Snails, spinach purée & garlic coulis

A quick tour of the garden with Cueillette chef Armand Demouy gives us the keys to a simple dish of snails, followed by spinach and a garlic coulis.

Serves 6.

Preparation time: 30 min

Cooking time: 2 h

 

  • 4 dozen snails
  • 1.6 kg fresh spinach
  • 4 heads garlic
  • 1 loaf bread
  • 30 cl chicken stock
  • 250 g butter
  • 50 cl cream
  • salt and pepper

 

1 - Prepare the spinach pur&e acute;e: wash and drain the spinach. Cook 1.2 kg in a saucepan with butter and salt. Add the chicken stock and reduce gently. Blend with 50 g butter. Reserve 400 g of spinach for pan-frying at the last minute, with butter, salt and pepper.

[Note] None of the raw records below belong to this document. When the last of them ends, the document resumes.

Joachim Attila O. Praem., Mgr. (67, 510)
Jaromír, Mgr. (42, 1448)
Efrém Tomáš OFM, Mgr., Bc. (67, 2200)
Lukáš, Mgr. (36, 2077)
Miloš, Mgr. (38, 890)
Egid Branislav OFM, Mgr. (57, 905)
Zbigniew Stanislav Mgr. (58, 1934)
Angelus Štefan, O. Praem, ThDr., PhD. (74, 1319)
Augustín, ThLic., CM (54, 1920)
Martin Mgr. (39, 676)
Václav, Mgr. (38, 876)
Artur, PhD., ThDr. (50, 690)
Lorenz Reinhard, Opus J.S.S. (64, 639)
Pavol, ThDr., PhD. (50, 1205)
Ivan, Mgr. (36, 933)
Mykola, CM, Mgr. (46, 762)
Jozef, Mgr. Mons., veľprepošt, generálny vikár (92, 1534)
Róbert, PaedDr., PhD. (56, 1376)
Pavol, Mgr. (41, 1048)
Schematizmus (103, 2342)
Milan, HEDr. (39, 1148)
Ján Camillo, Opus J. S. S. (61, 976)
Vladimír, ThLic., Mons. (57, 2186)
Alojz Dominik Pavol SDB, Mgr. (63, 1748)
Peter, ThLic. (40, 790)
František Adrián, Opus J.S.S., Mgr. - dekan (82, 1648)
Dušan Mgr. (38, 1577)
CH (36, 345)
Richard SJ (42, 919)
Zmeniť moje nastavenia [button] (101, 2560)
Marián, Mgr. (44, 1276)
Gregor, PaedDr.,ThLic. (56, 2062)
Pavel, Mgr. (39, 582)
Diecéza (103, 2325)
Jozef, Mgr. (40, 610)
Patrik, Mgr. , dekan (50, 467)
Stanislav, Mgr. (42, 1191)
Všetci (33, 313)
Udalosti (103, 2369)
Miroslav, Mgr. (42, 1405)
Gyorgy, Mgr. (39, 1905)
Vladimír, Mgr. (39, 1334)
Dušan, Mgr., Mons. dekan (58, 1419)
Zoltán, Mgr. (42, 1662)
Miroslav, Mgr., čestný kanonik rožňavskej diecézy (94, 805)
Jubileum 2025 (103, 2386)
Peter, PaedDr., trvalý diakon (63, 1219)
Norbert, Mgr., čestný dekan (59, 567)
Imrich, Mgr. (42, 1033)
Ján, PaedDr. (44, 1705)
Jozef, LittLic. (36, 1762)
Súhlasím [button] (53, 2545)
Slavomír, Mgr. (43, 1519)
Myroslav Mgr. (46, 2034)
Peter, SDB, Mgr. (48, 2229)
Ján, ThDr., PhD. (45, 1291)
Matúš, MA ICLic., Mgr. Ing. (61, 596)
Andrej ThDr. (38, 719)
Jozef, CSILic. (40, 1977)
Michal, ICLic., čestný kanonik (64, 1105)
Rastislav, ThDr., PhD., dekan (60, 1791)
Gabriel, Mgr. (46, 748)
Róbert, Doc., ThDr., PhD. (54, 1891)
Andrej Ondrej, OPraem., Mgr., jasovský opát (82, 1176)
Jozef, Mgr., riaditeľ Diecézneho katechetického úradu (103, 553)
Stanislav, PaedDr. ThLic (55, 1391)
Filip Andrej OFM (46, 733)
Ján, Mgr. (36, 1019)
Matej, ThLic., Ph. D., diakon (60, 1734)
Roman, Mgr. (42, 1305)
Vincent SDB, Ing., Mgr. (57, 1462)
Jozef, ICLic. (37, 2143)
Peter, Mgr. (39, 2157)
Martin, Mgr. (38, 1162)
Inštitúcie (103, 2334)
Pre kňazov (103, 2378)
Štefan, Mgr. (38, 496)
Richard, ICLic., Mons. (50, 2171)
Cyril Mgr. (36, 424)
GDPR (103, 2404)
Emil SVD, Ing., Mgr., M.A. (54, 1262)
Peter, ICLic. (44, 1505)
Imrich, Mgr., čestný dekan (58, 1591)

2 - Prepare the garlic coulis: peel and degerm the garlic (keep one clove for cooking the snails). It is advisable to blanch it 5 times afterwards. Drain and cook in a saucepan with the cream, salt and pepper. Bring to the boil, then leave to infuse for 1 h on a low heat. Blend the mixture.

3 - Prepare the croutons: cut 1 cm x 1 cm croutons from the sliced bread. Brown them in a frying pan with butter. Stir to brown all sides. Set aside.

4 - Prepare the snails: fry in a pan with foaming butter and add a chopped garlic clove.

5 - Presentation: place the spinach purée in the bottom of a soup plate. Place the 8 snails on top and dot with garlic coulis. Arrange the croutons nicely between the garlic and snails, and add the pan-fried spinach shoots on top.